== TASK DETAILS ==
Output the stretch of data from the line containing "The image size is (1458, 820)." through the line containing "pos(169,289)", both lines included, reproducing each line without any change.
--- start of SUPPLIED INFORMATION ---
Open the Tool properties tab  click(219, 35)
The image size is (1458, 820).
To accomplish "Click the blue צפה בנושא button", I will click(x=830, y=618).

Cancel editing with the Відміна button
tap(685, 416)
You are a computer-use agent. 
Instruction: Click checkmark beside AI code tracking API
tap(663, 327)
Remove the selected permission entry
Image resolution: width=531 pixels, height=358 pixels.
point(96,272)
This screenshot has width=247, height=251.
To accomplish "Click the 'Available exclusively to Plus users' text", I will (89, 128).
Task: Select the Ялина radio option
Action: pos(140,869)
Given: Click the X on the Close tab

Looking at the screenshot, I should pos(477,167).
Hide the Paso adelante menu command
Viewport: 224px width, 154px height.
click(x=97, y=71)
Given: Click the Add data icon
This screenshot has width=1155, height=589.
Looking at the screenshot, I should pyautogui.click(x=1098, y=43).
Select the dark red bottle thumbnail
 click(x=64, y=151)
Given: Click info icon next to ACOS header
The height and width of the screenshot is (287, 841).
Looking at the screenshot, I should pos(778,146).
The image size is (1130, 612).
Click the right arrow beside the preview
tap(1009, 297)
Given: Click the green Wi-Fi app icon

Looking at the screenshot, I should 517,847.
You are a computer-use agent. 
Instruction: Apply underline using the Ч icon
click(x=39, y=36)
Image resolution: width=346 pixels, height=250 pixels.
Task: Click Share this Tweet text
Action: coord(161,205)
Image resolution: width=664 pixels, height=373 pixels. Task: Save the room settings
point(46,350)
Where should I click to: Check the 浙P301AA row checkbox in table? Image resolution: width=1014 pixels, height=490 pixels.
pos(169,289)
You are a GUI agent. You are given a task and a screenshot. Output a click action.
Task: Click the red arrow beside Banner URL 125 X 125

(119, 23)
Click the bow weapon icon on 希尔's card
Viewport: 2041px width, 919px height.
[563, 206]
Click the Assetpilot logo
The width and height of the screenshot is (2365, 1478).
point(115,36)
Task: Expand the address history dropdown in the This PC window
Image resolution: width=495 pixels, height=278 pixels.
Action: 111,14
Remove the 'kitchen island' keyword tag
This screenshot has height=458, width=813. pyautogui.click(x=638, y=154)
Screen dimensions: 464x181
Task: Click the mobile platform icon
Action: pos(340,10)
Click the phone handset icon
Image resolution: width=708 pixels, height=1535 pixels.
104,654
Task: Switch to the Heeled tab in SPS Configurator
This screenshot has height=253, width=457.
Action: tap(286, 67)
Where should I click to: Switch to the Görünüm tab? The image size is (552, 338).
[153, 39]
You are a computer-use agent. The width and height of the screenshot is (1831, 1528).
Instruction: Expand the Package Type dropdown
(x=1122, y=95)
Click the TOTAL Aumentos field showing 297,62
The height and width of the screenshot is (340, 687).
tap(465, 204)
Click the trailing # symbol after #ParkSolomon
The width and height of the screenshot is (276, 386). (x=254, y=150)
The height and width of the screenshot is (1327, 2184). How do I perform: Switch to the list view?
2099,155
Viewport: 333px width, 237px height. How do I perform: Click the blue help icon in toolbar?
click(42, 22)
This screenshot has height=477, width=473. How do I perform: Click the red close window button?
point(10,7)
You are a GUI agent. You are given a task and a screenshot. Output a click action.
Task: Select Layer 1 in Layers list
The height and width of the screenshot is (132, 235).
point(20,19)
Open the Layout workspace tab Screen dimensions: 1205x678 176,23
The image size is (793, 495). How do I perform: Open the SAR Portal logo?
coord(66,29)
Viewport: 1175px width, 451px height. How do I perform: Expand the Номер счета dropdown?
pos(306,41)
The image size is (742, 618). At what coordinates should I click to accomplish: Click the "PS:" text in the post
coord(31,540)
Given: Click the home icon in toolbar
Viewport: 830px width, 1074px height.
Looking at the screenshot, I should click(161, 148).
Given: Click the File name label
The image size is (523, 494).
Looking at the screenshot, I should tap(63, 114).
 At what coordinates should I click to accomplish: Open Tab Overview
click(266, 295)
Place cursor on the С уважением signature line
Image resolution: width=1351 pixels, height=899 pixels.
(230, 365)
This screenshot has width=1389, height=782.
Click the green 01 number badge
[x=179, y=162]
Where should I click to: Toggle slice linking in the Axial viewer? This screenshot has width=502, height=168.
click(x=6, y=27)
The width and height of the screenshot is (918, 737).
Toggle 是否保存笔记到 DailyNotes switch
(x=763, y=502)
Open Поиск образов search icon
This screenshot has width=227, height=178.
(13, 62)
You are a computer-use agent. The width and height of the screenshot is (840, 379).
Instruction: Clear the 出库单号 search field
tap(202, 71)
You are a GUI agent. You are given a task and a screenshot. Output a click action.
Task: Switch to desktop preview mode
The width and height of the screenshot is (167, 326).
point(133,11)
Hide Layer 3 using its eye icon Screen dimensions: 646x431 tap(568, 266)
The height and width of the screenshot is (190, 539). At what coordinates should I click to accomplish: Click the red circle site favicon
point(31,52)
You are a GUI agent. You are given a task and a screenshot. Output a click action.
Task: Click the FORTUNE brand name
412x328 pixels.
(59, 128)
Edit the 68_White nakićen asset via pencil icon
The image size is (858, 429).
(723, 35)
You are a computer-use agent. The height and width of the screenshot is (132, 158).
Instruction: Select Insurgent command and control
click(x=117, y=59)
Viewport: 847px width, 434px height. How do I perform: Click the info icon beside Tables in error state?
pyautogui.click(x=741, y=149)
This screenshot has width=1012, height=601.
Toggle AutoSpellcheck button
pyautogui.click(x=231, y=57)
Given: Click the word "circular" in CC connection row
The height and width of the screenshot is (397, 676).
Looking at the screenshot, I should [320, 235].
--- end of SUPPLIED INFORMATION ---
== RIGHT ANSWER ==
The image size is (1458, 820).
To accomplish "Click the blue צפה בנושא button", I will click(x=830, y=618).

Cancel editing with the Відміна button
tap(685, 416)
You are a computer-use agent. 
Instruction: Click checkmark beside AI code tracking API
tap(663, 327)
Remove the selected permission entry
Image resolution: width=531 pixels, height=358 pixels.
point(96,272)
This screenshot has width=247, height=251.
To accomplish "Click the 'Available exclusively to Plus users' text", I will (89, 128).
Task: Select the Ялина radio option
Action: pos(140,869)
Given: Click the X on the Close tab

Looking at the screenshot, I should pos(477,167).
Hide the Paso adelante menu command
Viewport: 224px width, 154px height.
click(x=97, y=71)
Given: Click the Add data icon
This screenshot has width=1155, height=589.
Looking at the screenshot, I should pyautogui.click(x=1098, y=43).
Select the dark red bottle thumbnail
 click(x=64, y=151)
Given: Click info icon next to ACOS header
The height and width of the screenshot is (287, 841).
Looking at the screenshot, I should pos(778,146).
The image size is (1130, 612).
Click the right arrow beside the preview
tap(1009, 297)
Given: Click the green Wi-Fi app icon

Looking at the screenshot, I should 517,847.
You are a computer-use agent. 
Instruction: Apply underline using the Ч icon
click(x=39, y=36)
Image resolution: width=346 pixels, height=250 pixels.
Task: Click Share this Tweet text
Action: coord(161,205)
Image resolution: width=664 pixels, height=373 pixels. Task: Save the room settings
point(46,350)
Where should I click to: Check the 浙P301AA row checkbox in table? Image resolution: width=1014 pixels, height=490 pixels.
pos(169,289)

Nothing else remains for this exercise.